Here dev_inputs is already void**. By taking the address, you make it void***.

Thank you, jaka.
But, what I don’t understand is why this didn’t crash in emulation mode the same.

I guess Then I have to revise all the cudaMalloc calls.

Thanks a lot.

hi, jaka.
Removing & it crashes the same. I’m not sure it doesn’t have to be void*** before the (void**) casting.

eyal, my function for handling the errors doesn’t works. The error isn’t printed like it used to do while I was using --device-emulation.
Do you have any idea why?

Thanks

I actually thought it would crash here:

cudaMalloc((void**)&(dev_inputs[i]), size);

You can’t do that. You have already allocated dev_inputs to be a device array of pointers. You cannot reference its values from host memory. That will be a guaranteed segfault. It you want that sort of memory structure, the assignment of values into the array of pointers must be done in device code (like a small initialization kernel), or using cudaMemcpyToSymbol.
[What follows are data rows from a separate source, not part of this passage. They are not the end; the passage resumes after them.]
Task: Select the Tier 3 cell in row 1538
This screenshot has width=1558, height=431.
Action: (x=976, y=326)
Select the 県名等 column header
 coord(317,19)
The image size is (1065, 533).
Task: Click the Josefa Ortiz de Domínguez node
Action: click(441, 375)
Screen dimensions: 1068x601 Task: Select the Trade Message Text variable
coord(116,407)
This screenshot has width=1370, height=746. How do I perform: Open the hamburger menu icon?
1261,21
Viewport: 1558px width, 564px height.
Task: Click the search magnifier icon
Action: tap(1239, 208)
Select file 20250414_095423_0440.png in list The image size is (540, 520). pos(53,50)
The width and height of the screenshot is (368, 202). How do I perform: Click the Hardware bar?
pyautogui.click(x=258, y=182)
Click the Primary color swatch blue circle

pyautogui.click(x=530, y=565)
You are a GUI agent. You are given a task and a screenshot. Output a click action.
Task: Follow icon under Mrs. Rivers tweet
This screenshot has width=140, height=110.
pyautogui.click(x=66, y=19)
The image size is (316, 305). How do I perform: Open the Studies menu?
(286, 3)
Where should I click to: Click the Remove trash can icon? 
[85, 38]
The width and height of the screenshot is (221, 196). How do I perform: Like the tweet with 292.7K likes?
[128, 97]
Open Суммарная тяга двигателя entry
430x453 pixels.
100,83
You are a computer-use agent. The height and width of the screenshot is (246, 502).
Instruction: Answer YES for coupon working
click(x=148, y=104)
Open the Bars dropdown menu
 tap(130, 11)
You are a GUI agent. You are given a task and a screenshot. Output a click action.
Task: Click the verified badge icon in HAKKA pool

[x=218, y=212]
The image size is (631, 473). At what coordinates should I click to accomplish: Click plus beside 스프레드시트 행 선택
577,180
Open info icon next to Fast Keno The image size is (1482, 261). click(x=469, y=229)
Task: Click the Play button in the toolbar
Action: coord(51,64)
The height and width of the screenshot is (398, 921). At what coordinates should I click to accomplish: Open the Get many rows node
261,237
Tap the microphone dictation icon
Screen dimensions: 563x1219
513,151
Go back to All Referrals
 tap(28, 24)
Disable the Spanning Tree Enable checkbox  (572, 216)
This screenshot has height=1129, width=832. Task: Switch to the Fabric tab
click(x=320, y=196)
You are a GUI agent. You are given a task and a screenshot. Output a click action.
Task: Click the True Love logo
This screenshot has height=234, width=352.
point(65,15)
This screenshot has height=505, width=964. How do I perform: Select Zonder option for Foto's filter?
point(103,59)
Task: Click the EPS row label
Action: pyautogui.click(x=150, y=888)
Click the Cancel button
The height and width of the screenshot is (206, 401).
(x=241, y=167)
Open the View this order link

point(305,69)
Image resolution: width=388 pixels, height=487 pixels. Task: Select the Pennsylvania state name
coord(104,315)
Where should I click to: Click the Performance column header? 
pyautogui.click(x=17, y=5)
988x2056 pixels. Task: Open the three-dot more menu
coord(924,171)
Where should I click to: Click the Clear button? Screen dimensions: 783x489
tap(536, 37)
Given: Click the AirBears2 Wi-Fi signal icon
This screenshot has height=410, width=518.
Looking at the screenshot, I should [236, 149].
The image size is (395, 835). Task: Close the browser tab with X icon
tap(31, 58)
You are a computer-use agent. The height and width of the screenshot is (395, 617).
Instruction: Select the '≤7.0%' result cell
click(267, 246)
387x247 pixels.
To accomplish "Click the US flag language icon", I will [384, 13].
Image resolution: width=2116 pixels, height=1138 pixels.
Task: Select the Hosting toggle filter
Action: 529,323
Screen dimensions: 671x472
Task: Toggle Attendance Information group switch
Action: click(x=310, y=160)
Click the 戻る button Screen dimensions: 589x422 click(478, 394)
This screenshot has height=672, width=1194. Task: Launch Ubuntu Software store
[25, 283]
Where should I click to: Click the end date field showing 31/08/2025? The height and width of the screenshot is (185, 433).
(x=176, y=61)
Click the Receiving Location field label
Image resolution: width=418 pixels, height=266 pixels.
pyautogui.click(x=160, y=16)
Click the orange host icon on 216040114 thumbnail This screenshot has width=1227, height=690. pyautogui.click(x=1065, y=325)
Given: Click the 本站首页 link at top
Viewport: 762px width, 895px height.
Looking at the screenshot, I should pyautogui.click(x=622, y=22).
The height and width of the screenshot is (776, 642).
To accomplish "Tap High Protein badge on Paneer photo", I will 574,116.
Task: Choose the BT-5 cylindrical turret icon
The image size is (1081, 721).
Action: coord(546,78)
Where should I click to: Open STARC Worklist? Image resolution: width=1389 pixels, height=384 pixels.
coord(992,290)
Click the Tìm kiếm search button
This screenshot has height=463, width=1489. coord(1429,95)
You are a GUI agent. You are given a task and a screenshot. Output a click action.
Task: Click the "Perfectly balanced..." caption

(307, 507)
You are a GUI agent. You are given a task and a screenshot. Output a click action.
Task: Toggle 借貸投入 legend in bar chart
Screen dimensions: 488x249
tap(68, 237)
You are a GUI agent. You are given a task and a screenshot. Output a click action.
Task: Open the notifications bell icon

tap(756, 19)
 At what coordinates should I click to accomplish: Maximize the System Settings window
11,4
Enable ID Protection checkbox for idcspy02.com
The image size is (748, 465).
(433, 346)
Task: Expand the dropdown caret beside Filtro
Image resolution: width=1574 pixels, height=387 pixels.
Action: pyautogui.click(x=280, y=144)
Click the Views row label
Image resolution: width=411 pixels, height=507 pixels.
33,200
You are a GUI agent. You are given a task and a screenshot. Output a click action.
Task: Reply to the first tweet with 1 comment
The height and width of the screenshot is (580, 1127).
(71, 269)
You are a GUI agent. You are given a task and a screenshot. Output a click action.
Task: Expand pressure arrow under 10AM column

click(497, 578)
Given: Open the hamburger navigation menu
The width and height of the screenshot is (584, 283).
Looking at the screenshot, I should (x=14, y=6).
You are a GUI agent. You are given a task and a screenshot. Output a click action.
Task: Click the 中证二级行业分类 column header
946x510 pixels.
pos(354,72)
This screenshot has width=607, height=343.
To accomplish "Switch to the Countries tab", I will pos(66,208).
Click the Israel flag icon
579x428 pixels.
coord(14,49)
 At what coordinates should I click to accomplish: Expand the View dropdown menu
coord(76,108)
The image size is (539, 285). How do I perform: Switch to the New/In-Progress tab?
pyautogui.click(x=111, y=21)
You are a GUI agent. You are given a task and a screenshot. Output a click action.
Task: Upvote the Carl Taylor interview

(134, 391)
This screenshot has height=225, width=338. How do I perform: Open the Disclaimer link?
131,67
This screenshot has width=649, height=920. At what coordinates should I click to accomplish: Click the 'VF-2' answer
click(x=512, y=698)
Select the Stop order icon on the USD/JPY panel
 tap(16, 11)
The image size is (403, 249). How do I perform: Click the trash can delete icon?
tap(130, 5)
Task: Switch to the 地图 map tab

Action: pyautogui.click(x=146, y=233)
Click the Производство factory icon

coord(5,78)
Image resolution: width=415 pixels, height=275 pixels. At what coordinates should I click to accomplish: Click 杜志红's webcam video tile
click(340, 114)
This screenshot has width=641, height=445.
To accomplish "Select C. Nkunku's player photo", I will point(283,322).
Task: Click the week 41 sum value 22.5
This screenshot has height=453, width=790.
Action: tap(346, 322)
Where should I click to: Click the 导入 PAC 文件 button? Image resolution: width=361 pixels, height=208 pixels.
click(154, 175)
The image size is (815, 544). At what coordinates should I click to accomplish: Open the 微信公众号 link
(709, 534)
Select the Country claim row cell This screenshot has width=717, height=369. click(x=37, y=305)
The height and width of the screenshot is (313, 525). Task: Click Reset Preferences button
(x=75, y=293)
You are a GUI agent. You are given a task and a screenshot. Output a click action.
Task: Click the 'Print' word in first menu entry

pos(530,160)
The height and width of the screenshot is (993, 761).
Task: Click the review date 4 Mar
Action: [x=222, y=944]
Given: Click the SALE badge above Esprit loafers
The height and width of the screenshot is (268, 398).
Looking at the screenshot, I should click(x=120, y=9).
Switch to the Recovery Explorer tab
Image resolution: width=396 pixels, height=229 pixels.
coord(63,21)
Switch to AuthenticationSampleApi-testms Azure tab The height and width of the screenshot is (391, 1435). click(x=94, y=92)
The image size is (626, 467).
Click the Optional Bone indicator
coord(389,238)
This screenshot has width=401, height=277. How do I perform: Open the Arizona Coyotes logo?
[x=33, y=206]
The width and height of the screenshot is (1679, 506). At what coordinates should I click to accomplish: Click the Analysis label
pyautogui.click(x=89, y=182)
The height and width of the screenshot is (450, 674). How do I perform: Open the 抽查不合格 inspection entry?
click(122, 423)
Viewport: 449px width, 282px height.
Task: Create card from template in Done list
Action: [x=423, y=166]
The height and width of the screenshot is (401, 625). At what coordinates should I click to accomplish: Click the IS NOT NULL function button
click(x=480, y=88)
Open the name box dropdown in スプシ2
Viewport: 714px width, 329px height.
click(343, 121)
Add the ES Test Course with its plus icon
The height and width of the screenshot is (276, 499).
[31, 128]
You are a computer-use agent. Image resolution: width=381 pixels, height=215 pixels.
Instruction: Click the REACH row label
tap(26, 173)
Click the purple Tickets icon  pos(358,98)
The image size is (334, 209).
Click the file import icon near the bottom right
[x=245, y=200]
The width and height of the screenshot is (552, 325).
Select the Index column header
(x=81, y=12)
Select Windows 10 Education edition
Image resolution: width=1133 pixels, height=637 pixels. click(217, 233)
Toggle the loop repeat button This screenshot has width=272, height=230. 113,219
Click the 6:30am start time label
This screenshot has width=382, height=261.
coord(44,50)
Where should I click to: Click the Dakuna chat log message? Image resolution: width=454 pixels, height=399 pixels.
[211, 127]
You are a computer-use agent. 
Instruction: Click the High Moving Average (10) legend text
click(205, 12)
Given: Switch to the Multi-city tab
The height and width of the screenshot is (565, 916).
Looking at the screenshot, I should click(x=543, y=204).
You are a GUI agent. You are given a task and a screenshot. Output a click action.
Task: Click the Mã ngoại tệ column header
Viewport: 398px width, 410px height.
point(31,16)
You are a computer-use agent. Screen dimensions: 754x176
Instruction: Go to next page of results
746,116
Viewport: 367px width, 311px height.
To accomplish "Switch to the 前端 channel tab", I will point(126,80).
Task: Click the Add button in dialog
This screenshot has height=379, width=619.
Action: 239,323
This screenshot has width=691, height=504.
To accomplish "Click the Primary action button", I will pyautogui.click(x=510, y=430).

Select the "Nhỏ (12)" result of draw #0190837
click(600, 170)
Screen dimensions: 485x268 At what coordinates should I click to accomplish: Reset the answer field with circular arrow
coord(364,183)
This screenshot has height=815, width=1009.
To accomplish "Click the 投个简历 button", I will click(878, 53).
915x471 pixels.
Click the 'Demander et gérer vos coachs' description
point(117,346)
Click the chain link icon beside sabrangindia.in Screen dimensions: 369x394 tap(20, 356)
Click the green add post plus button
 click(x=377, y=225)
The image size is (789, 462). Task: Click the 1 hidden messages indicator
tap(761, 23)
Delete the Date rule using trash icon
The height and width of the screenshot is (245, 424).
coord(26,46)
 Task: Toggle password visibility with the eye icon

you’re right. It was crashing there. I mistook the number line with the main.cpp one. What a stupid mistake!

I’ll study the cudaMemcpyToSymbol thing and the initialization kernel solution.

Thank you very much.

Hi, I’ve changed my code to:

extern "C" void** InputsToDevice(void** host_inputs, unsigned* host_inputSizes, VectorType* host_types, unsigned numberInputs)

{

	size_t size = numberInputs * sizeof(void*);

	void** dev_inputs;

	cudaMalloc((void**)&dev_inputs, size);

	

	for (unsigned i=0; i < numberInputs; i++){

		

		if (host_types[i] == FLOAT){

		

			size = host_inputSizes[i] * sizeof(float);

		} else {

			size = (((host_inputSizes[i] - 1)/ BITS_PER_UNSIGNED) + 1) * sizeof(unsigned);

		}

		void* aux;

		cudaMalloc((void**)&aux, size);

		cudaMemcpy(aux, host_inputs[i], size, cudaMemcpyHostToDevice);

		cudaMemcpyToSymbol(&(dev_inputs[i]), &aux, sizeof(void*), cudaMemcpyDeviceToDevice);

	}

	checkCUDAError("Inputs To Device");

	return dev_inputs;

}

And I get a cuda error:

invalid device symbol

I’ve tried

cudaMemcpyToSymbol(&(dev_inputs[i]), &aux, sizeof(void*), cudaMemcpyDeviceToDevice);

and cudaMemcpyToSymbol(&(dev_inputs[i]), &aux, sizeof(void*), cudaMemcpyDeviceToDevice);

but the result is the same.

I’ve also tried:

cudaMemcpyToSymbol(dev_inputs, &aux, sizeof(void*), i * sizeof(void*) ,cudaMemcpyHostToDevice); (same error)

and

cudaMemcpyToSymbol(dev_inputs, &aux, sizeof(void*), i * sizeof(void*) ,cudaMemcpyDeviceToDevice);

with this i get “invalid device pointer”

Do I have to write a kernel just for doing an assignment?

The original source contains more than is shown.